Dad would forget to get a loaf of bread at Kimmel’s store on a frigid Sunday morning, but he always got a fat Sunday newspaper. That newspaper was the origin of my quest to read. Dad grabbed the sports section, I laid the funny papers all over the floor, Mom had too much to do, it was packed. I even liked the cartoonists’ names. Jimmy Hatlo — “Little Iodine,” Ham Fisher — “Joe palooka.” There was Barney Google and Snuffy Smith, Dagwood, The Katzenjammer Kids, Nancy, Henry, and continuing episodes like Steve Canyon and Brenda Starr. There was Bill Holman’s-Smokey Stover that always had that Notary Sojac sign. There were educational ones like Ed Dodd’s-Mark Trail, and very delicately drawn ones like Hal Foster’s “Prince Valiant.”

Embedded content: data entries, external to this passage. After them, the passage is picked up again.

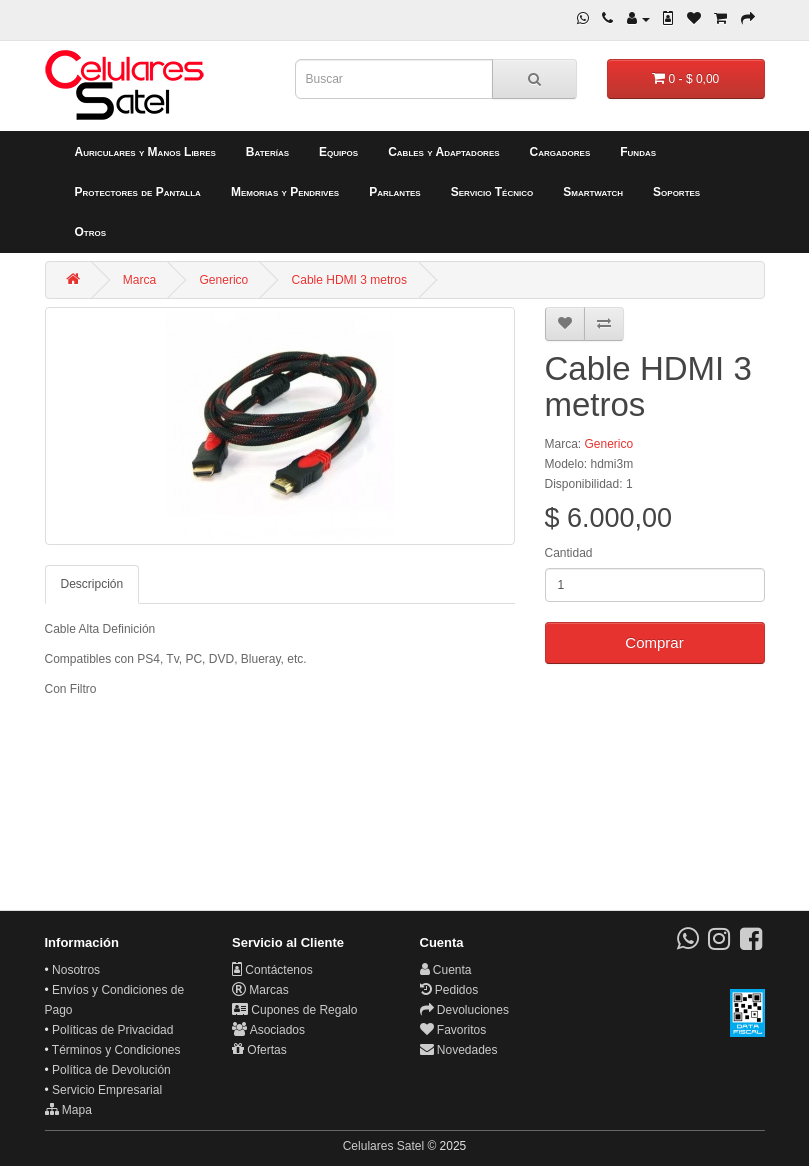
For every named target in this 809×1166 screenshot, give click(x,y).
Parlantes (395, 192)
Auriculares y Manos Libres (145, 152)
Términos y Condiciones (116, 1050)
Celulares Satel (383, 1146)
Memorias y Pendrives (285, 192)
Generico (224, 280)
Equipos (338, 152)
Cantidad (569, 553)
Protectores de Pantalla (138, 192)
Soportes (676, 192)
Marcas (260, 990)
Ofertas (259, 1050)
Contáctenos (272, 970)
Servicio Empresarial (107, 1090)
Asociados (268, 1030)
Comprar (654, 642)
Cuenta (446, 970)
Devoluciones (464, 1010)
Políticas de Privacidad (112, 1030)
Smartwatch (593, 192)
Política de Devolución (111, 1070)
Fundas (638, 152)
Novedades (459, 1050)
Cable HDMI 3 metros (349, 280)
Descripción (92, 584)
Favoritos (453, 1030)
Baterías (267, 152)
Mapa (68, 1110)
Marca (139, 280)
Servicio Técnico (492, 192)
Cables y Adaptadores (443, 152)
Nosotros (76, 970)
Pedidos (449, 990)
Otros (91, 232)
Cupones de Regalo (294, 1010)
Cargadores (560, 152)
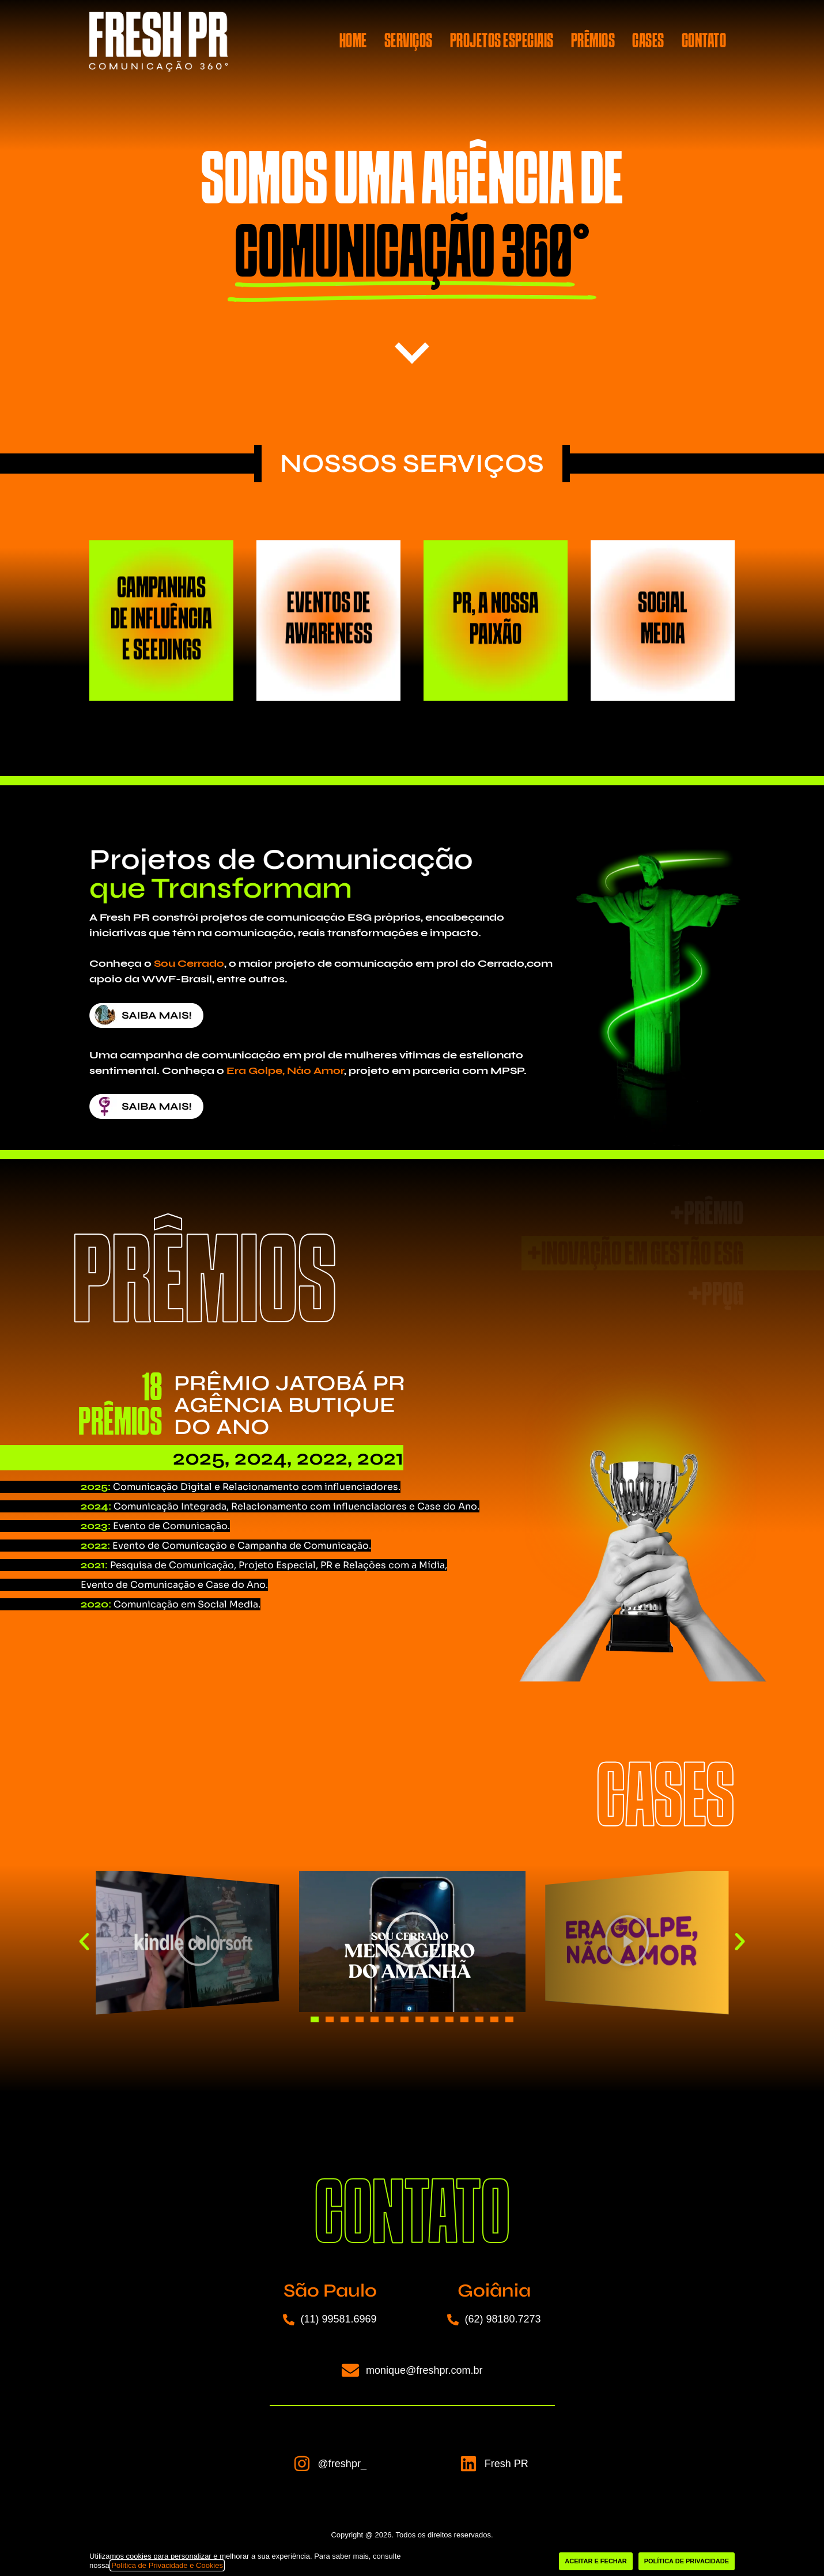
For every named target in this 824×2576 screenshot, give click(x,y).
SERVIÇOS (408, 42)
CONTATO (704, 42)
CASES (648, 42)
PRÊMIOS (593, 42)
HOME (353, 42)
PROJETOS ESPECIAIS (502, 42)
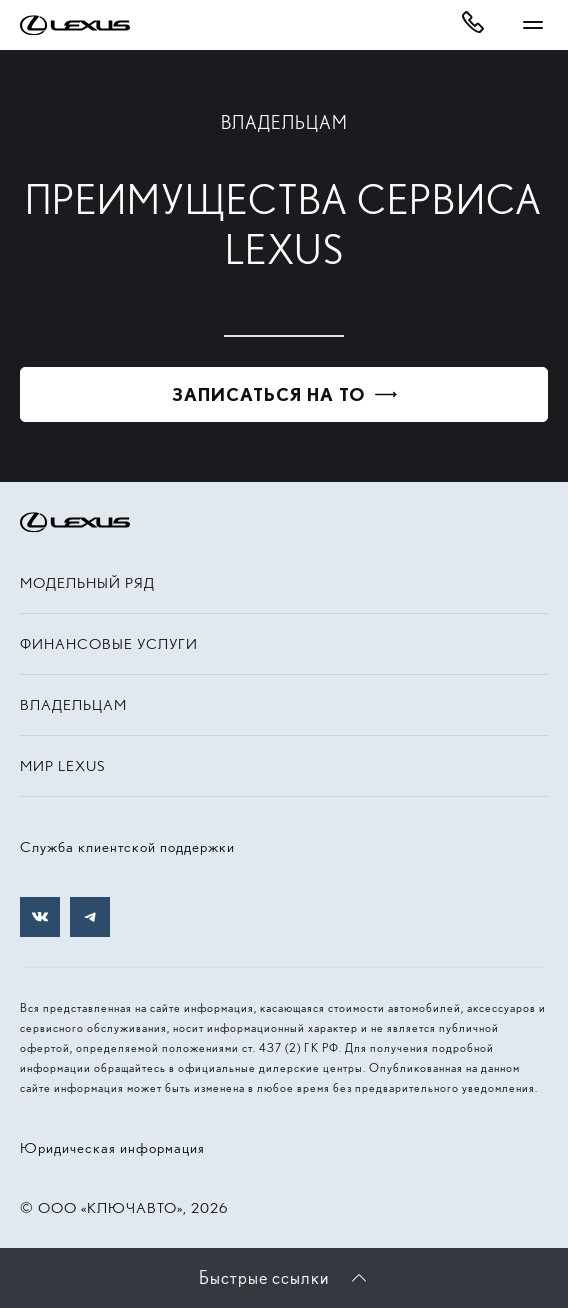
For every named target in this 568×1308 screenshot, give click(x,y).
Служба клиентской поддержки (127, 847)
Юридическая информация (112, 1148)
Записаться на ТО (268, 394)
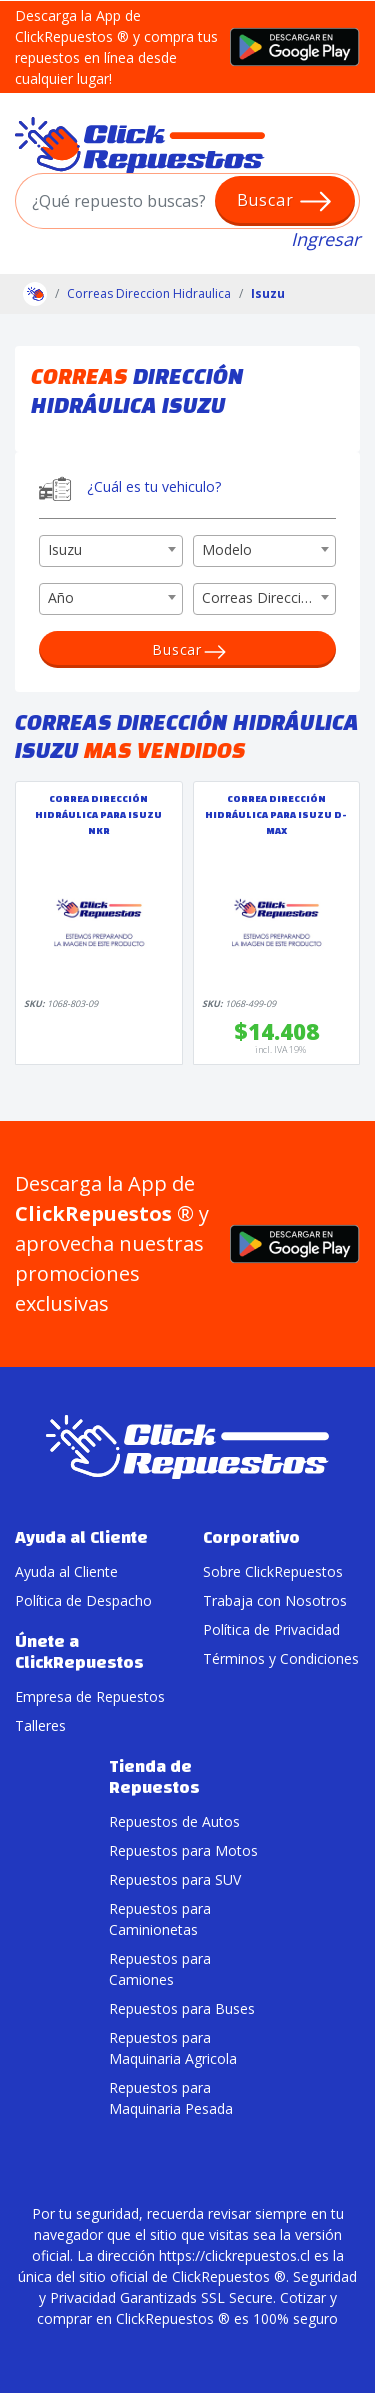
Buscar (285, 201)
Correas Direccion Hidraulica (149, 293)
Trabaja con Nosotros (275, 1600)
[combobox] (111, 551)
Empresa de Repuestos (90, 1696)
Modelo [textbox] (227, 549)
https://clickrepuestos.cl (234, 2255)
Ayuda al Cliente (66, 1571)
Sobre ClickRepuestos (273, 1571)
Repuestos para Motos (183, 1850)
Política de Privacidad (271, 1629)
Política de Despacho (83, 1600)
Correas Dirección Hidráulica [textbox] (269, 597)
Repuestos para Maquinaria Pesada (171, 2098)
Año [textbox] (61, 597)
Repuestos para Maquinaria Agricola (173, 2048)
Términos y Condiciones (281, 1658)
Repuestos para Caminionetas (160, 1919)
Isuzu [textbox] (65, 549)
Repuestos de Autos (174, 1821)
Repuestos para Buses (182, 2008)
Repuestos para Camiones (160, 1969)
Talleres (40, 1725)
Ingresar (325, 239)
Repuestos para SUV (175, 1879)
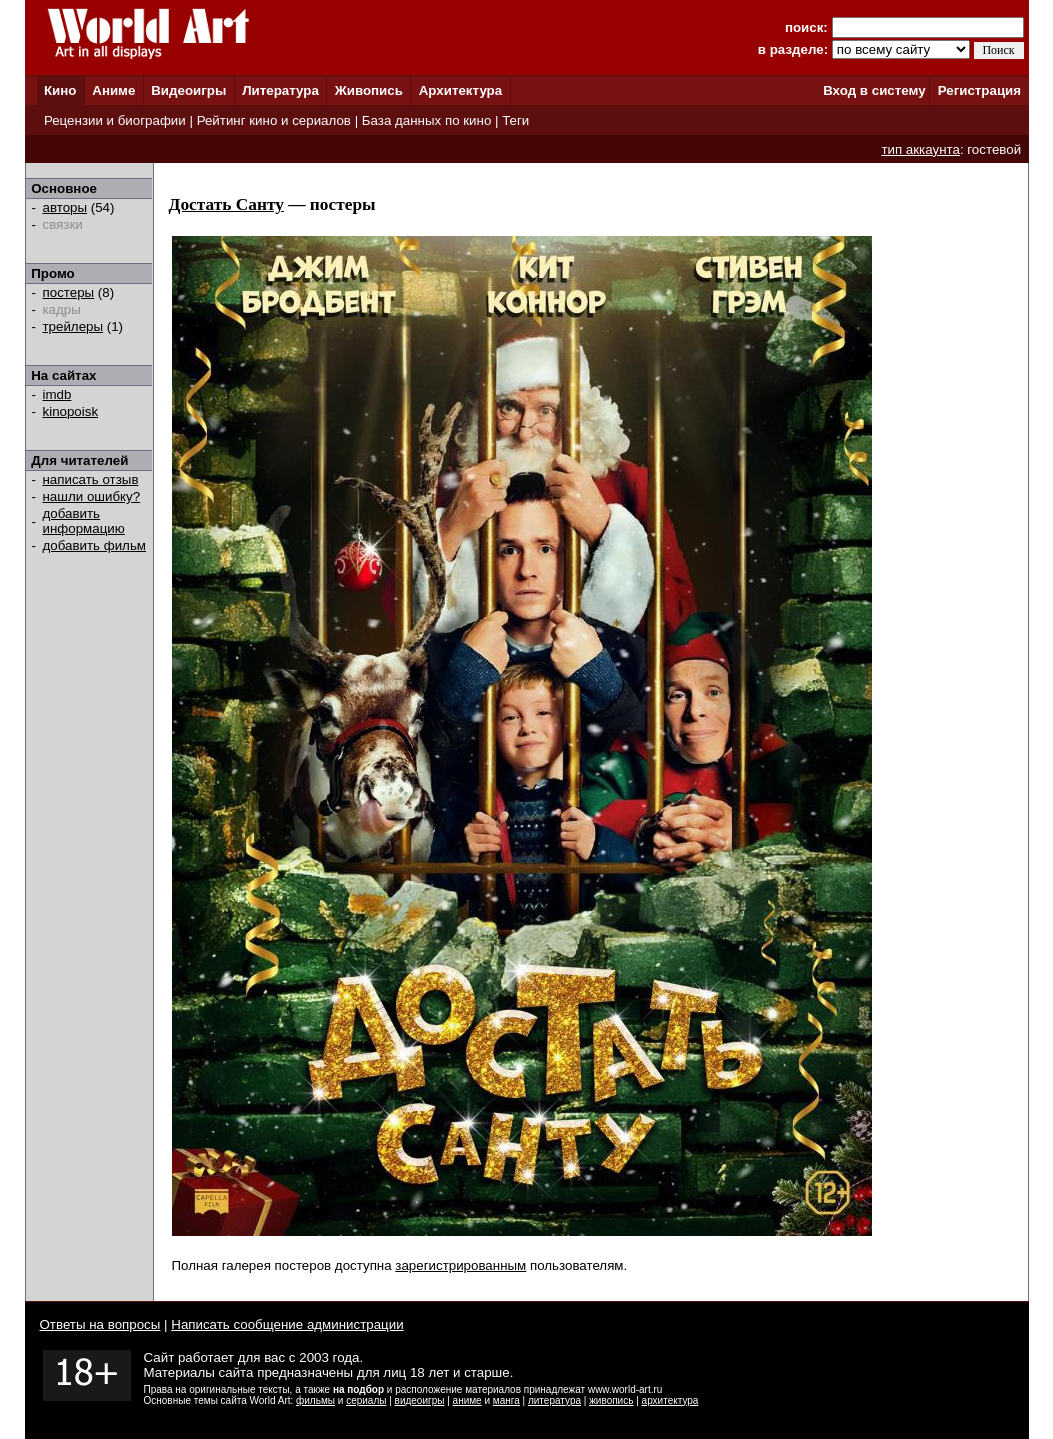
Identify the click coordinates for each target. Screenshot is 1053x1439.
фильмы (315, 1400)
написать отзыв (91, 479)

All this and I still thought Uncle Remus, from “Songs from the South” by Joel Chandler Harris, was all of the above. Now Brer Rabbit owed Brer Bear one dollar, and he owed Brer Coon the same, and he Brer Possum, and he Brer Skunk, and he Brer Fox, and Brer Fox owed Brer Rabbit and give him back his same dollar, and everyone was paid up, and there was happy chatter all night in the forest.
Isn’t that capitalism? Well, it seems Dad’s stepfather said they went to town with little money, trading they called it, and perhaps Dad noticed. He started bringing me newspapers and magazine someone gave him at work.